Голод мучает его постоянно, и чтобы заглушить его, он то жует щепку или оторванный от куртки карман, то сосет камешек или подбирает почерневшую апельсиновую корку. На глаза попадается объявление, что есть место счетовода у торговца, но снова неудача.

Размышляя о преследующих его злоключениях, герой задается вопросом, почему же именно его избрал Бог для своих упражнений, и приходит к неутешительному выводу: видимо, попросту решил погубить.

Нечем заплатить за квартиру, нависла опасность оказаться на улице. Надо написать статью, на этот раз ее обязательно примут – подбадривает он себя, а получив деньги, можно будет хоть как-то продержаться. Но, как нарочно, работа не двигается, нужные слова не приходят. Но вот наконец найдена удачная фраза, а дальше только успевай записывать.

Наутро готово пятнадцать страниц, он испытывает своеобразную эйфорию – обманчивый подъем сил. Герой с трепетом ожидает отзыва – что, если статья покажется посредственной.

Долгожданного гонорара хватает ненадолго. Квартирная хозяйка рекомендует подыскать другое жилье, он вынужден провести ночь в лесу. Приходит мысль отдать старьевщику одеяло, которое некогда одолжил у приятеля, – единственное свое оставшееся достояние, но тот отказывается. Поскольку герой вынужден повсюду носить одеяло с собой, он заходит в магазин и просит приказчика запаковать его в бумагу, якобы внутри две дорогие вазы, предназначенные к пересылке.

Встретив с этим свертком на улице знакомого, уверяет его, что получил хорошее место и купил ткани на костюм, нужно же приодеться. Подобные встречи выбивают его из колеи, сознавая, сколь жалок его вид, он страдает от унизительности своего положения.

Голод становится вечным спутником, физические мучения вызывают отчаяние, гнев, озлобленность. Безуспешными оказываются все попытки раздобыть хоть немного денег.

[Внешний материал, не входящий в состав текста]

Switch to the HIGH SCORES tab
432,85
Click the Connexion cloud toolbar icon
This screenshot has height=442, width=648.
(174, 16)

Почти на грани голодного обморока герой раздумывает, не зайти ли в булочную и попросить хлеба.

Потом он выпрашивает у мясника кость, якобы для собаки, и, свернув в глухой переулок, пробует глодать ее, обливаясь слезами.

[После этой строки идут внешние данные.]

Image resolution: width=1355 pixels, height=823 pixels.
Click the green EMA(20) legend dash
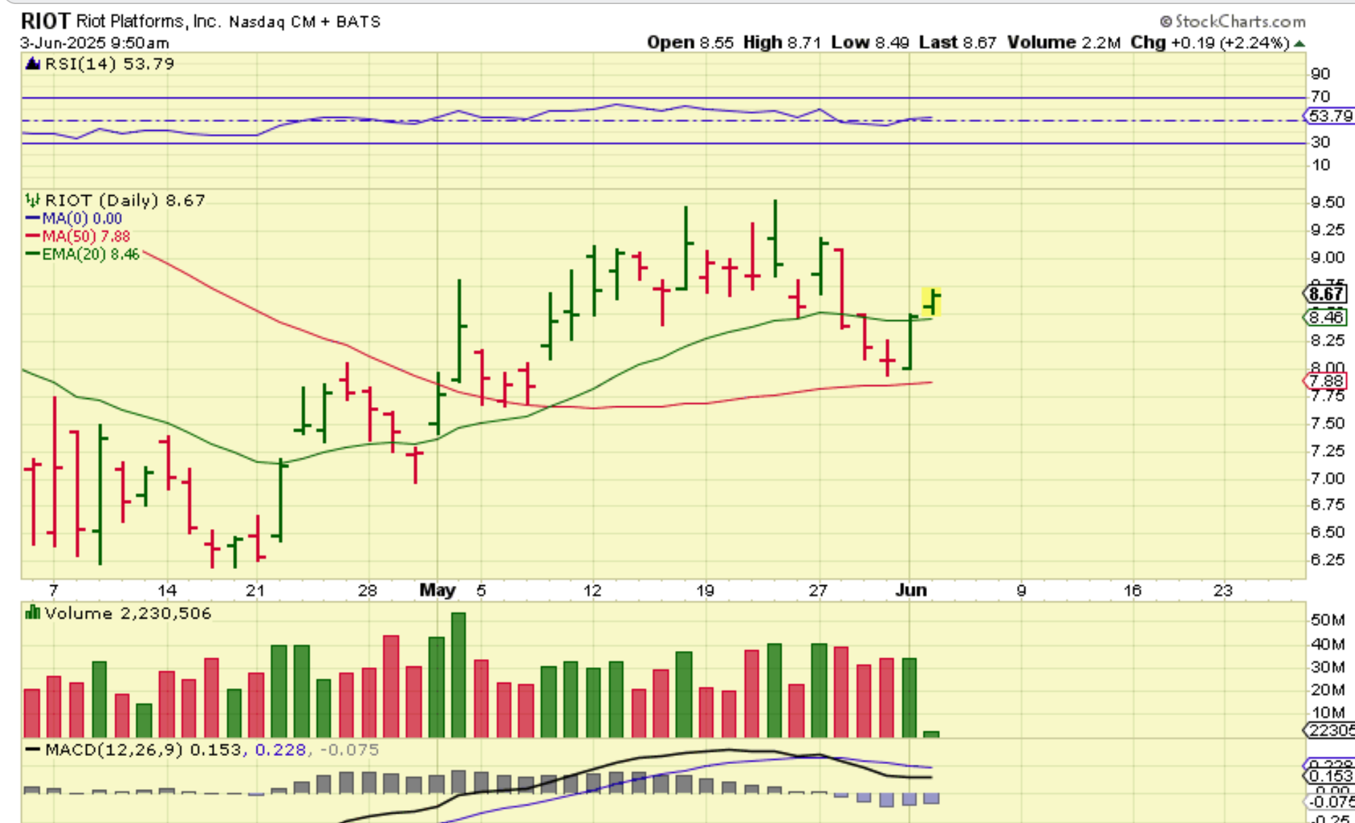point(33,255)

Однажды приходится даже искать ночлега в полицейском участке под вымышленным предлогом, что засиделся в кофейне и потерял ключи от квартиры. Герой проводит в любезно предоставленной ему отдельной камере ужасную ночь, сознавая, что к нему подступает безумие. Утром он с досадой наблюдает, как задержанным раздают талоны на питание, ему-то, к сожалению, не дадут, ведь накануне, не желая, чтобы в нем видели бездомного бродягу, он представился стражам порядка журналистом.

Герой размышляет о вопросах морали: сейчас бы он безо всякого зазрения совести присвоил потерянный школьницей на улице кошелек или подобрал бы монетку, оброненную бедной вдовой, будь она у нее даже единственной.

На улице он сталкивается с редактором газеты, который из сочувствия дает ему некоторую сумму денег в счет будущего гонорара. Это помогает герою вновь обрести крышу над головой, снять жалкую, грязную “комнату для приезжих”. В нерешительности он приходит в лавку за свечой, которую намеревается попросить в долг.

Он напряженно работает дни и ночи напролет. Приказчик же по ошибке вместе со свечой вручает ему еще сдачу. Не веря неожиданной удаче, нищий литератор спешит покинуть лавку, но его мучает стыд, и он отдает деньги уличной торговке пирожками, весьма озадачив старуху.

Спустя некоторое время герой решает покаяться приказчику в содеянном, но не встречает понимания, его принимают за помешанного. Шатаясь от голода, он находит торговку пирожками, рассчитывая хоть немного подкрепиться – ведь он однажды сделал для нее доброе дело и вправе рассчитывать на отзывчивость, – но старуха с руганью отгоняет его, отнимает пирожки.

Однажды герой встречает в парке двух женщин и увязывается за ними, при этом ведет себя нахально, назойливо и довольно глупо. Фантазии по поводу возможного романа, как всегда, заводят его весьма далеко, но, к его удивлению, история эта имеет продолжение. Он называет незнакомку Илаяли – бессмысленным, музыкально звучащим именем, передающим ее обаяние и загадочность.

Но их отношениям не суждено развиться, они не могут преодолеть разобщенности.

И снова нищенское, голодное существование, перепады настроения, привычная замкнутость на себе, своих мыслях, ощущениях, переживаниях, неудовлетворенная потребность в естественных человеческих взаимоотношениях.

Решив, что необходимо кардинальным образом изменить жизнь, герой поступает матросом на корабль.